··· Text section ···

Monday, November 12, 2007

Do-it-yourself Bank

Just read an article which had appeared in the newspaper a couple of days back about ICICI bank being fined Rs. 55 lakh for unruly means of loan recovery. About time something like this was done!
I had a car loan taken from ICICI bank and during the process of applying for the loan I was assured that they would allow swiping of my cheques with those of my dad's, who was also a co-applicant in the loan. In spite of continuous reminders that the cheques had to be swiped after two transactions, six transactions were taken from my account with no sign of the swiping being done anytime soon.
That being done, I went to the Panjim office to see what was causing the delay in swiping the cheques. Unfortunately, the person who I dealt with had been transferred to mumbai. To my consternation, the lady behind the desk said that the cheques WOULD NOT be swiped and that the ENTIRE loan would have to come from my account. When I confronted her with what I was told when taking the loan, she replied, to my UTTER DISBELIEF, with 'you have been deceived by that person. You deal with him about that problem' ??!!
They both work for the SAME COMPANY! This is how you talk to customers?
When I asked her for my father's cheques to be returned, I couldn't believe my ears when she replied that my cheques were in mumbai and she had NO IDEA where my father's cheques were. I couldn't even complain against the callousness and complete lack of customer service of that person because the manager wasn't in and there was no proper complaint register available.
I decided to go to mumbai and imagine my shock when they informed me that they had no problem swiping the cheques and that they would do it right away. When I told them about the complete lack of information in the Panjim branch in Goa, I was asked to fill in a feedback form. So I did, Named the branch. Named the lady. Named the problem. No idea what came of it.
Anywa, the previous cheques handed over by my dad were misplaced by the bank and so they had to be blocked while new cheques were issued and swiped. Therein ended the saga of a simple swiping of cheques.
To ANYONE who reads this and handles loan operations in ICICI, PLEASE read up your loan DO's and DON'T's before sending your customers on a DO-IT-YOURSELF trip to mumbai.

Saturday, October 06, 2007

'15 seconds of fame' ???

··· Collected data ···

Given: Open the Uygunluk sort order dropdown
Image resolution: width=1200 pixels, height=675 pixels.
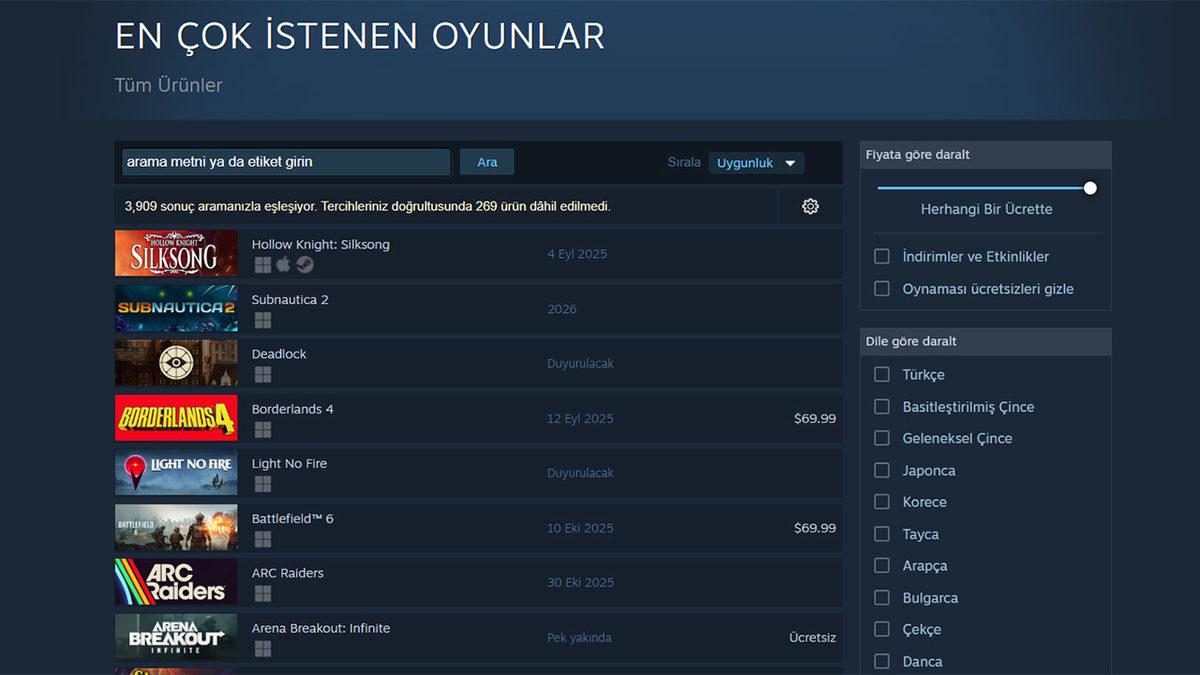Looking at the screenshot, I should click(x=756, y=162).
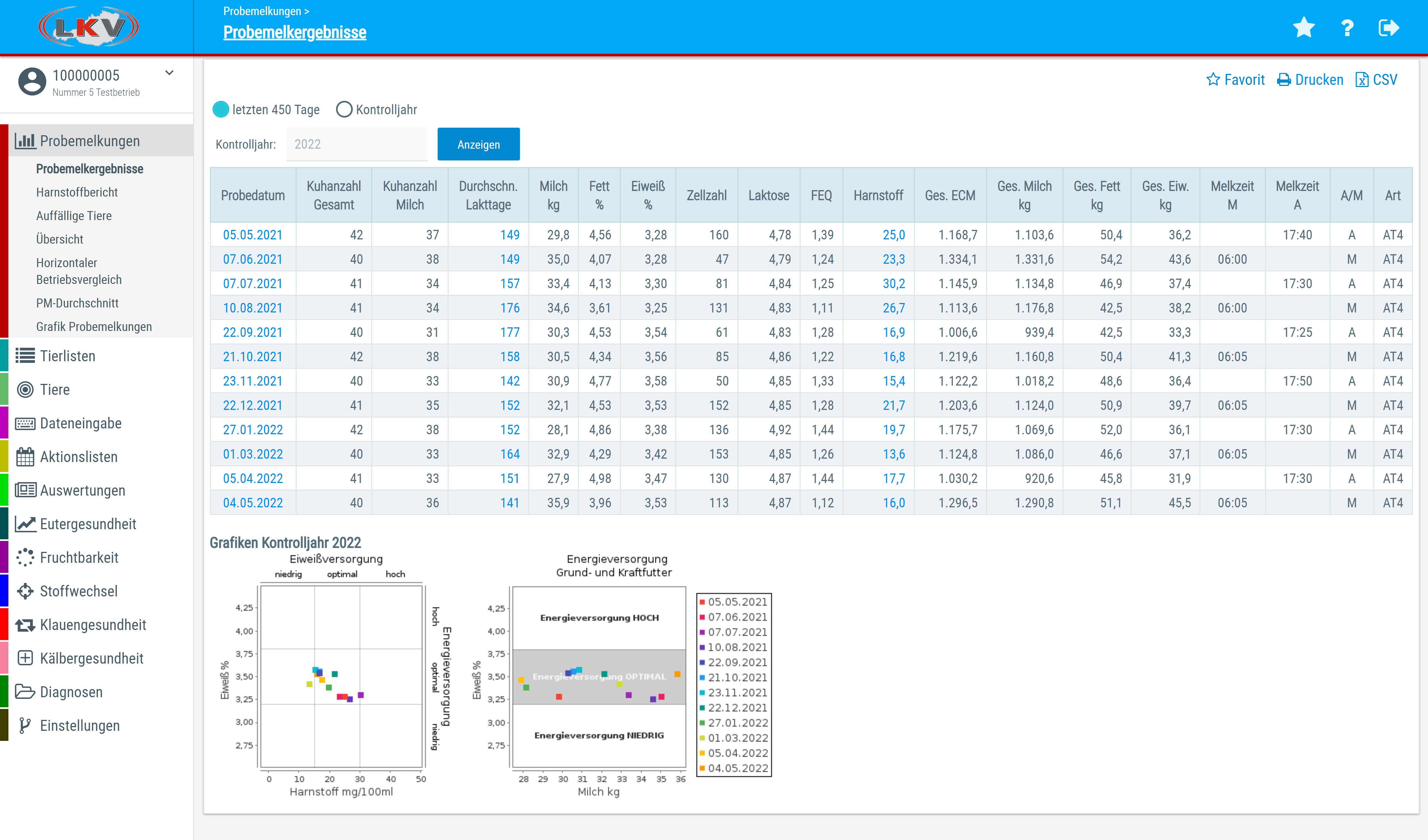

···

(Exercise aim): Please write out the part of the bank loan post that opens with the words containing "They both work" and closes with "came of it.", word for word. The data has no connection to the bank loan post.

(Result below):
They both work for the SAME COMPANY! This is how you talk to customers?
When I asked her for my father's cheques to be returned, I couldn't believe my ears when she replied that my cheques were in mumbai and she had NO IDEA where my father's cheques were. I couldn't even complain against the callousness and complete lack of customer service of that person because the manager wasn't in and there was no proper complaint register available.
I decided to go to mumbai and imagine my shock when they informed me that they had no problem swiping the cheques and that they would do it right away. When I told them about the complete lack of information in the Panjim branch in Goa, I was asked to fill in a feedback form. So I did, Named the branch. Named the lady. Named the problem. No idea what came of it.